Few people, when learning their values in childhood, ended up considering examples such as this one and explicitly learning that they were wrong. Yet the persuasive power of that example comes from most people instantly reject the desirability of the dopamine drip scenario when it’s suggested to them.
I for one don't "instantly reject" the desirability of this scenario. I think it's a difficult philosophy problem as to whether dopamine drip is desirable or not. My worry is that either the AI will not be as uncertain as I am about it, or it will not handle or resolve the normative uncertainty in the same way as I would or should.
Today's machine learning algorithms tend to be unreasonably certain (and wrong) about inputs very different from their training data, but that is perhaps just due to machine learning researchers currently focusing mostly on commercial settings where inputs are rarely very different from training data, and there aren't terrible consequences for getting things wrong. So maybe we can expect this to improve in the future as researchers start to focus more on safety.

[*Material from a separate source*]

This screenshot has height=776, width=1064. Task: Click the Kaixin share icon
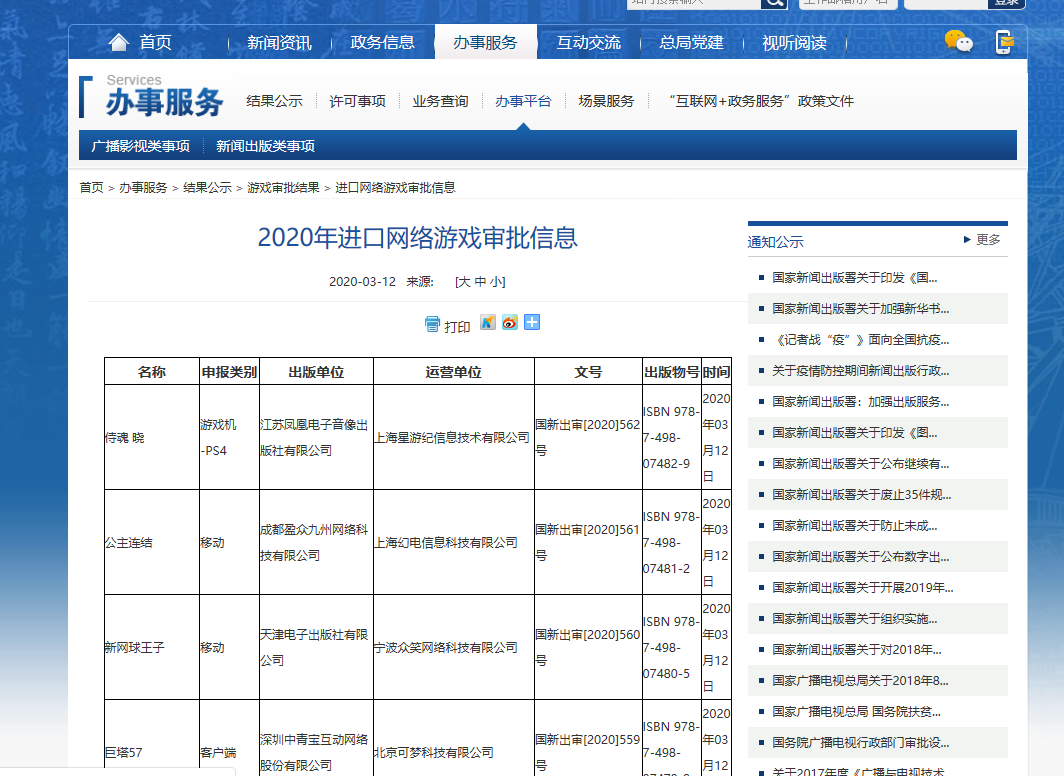pyautogui.click(x=487, y=323)
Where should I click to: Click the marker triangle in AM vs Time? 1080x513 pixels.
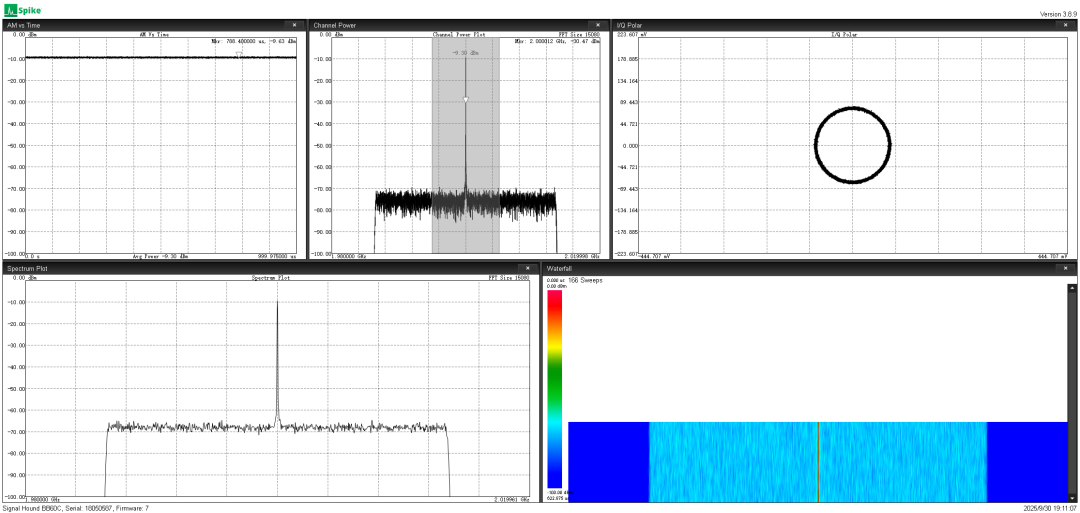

But even if we manage to build an AI that is properly uncertain about whether something like the dopamine drip scenario is good or bad, how do we get it to resolve its uncertainty in the right way, especially if its creators/owners are also uncertain or possibly wrong so it can't just ask? Resolving the uncertainty incorrectly or getting the uncertainty permanently frozen into its utility function seem to be two big risks here. So I worry just as much about the reverse maverick nanny scenario, where we eventually, after centuries of philosophical progress, figure out that we actually do want to be put on dopamine drips, but the AI says "Sorry, I can't let you do that."
Today's machine learning algorithms tend to be unreasonably certain (and wrong) about inputs very different from their training data
Read about covariate shift. (More generally ML people are getting into systematic biases now, including causal inference, in a big way).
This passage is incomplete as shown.